▶ [Goal of the exercise]:
Convert the material starting at the line containing "You are a computer-use agent. Screen" and ending at the line containing "Instruction: Expand the", both lines included, into a JSON list of strings with one string per line and no blank lines.

▶ [Data for this task]:
▼

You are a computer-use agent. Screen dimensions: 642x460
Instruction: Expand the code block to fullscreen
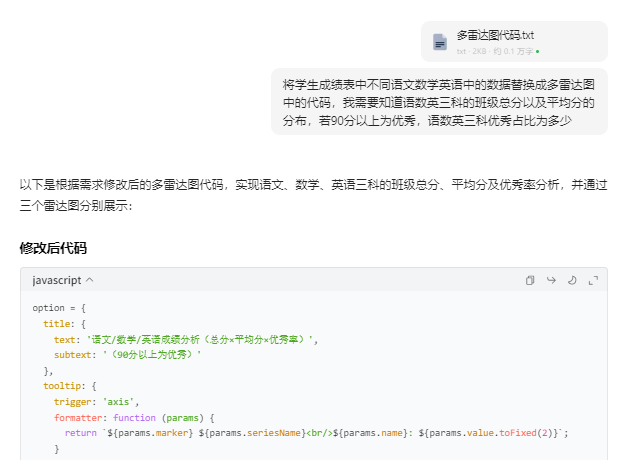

▲
▼

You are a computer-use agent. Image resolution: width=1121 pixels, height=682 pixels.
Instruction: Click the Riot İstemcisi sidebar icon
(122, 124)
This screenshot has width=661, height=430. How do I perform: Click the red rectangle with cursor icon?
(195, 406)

▲
▼

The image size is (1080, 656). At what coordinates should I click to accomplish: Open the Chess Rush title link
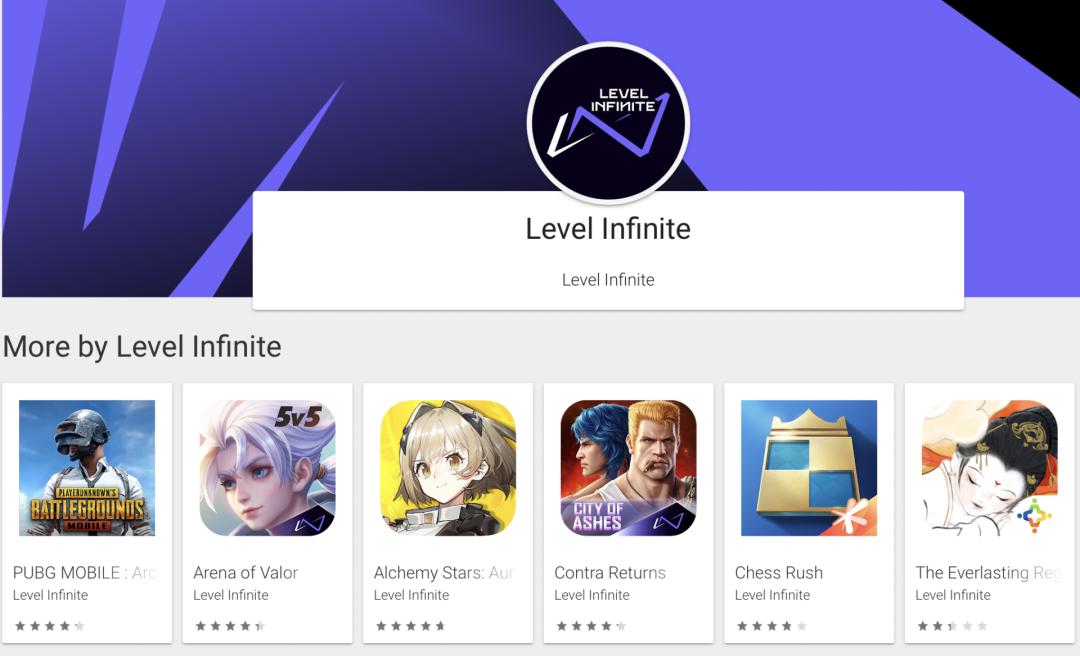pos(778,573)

▲

▶ [Task output]:
[
  "You are a computer-use agent. Screen dimensions: 642x460",
  "Instruction: Expand the code block to fullscreen"
]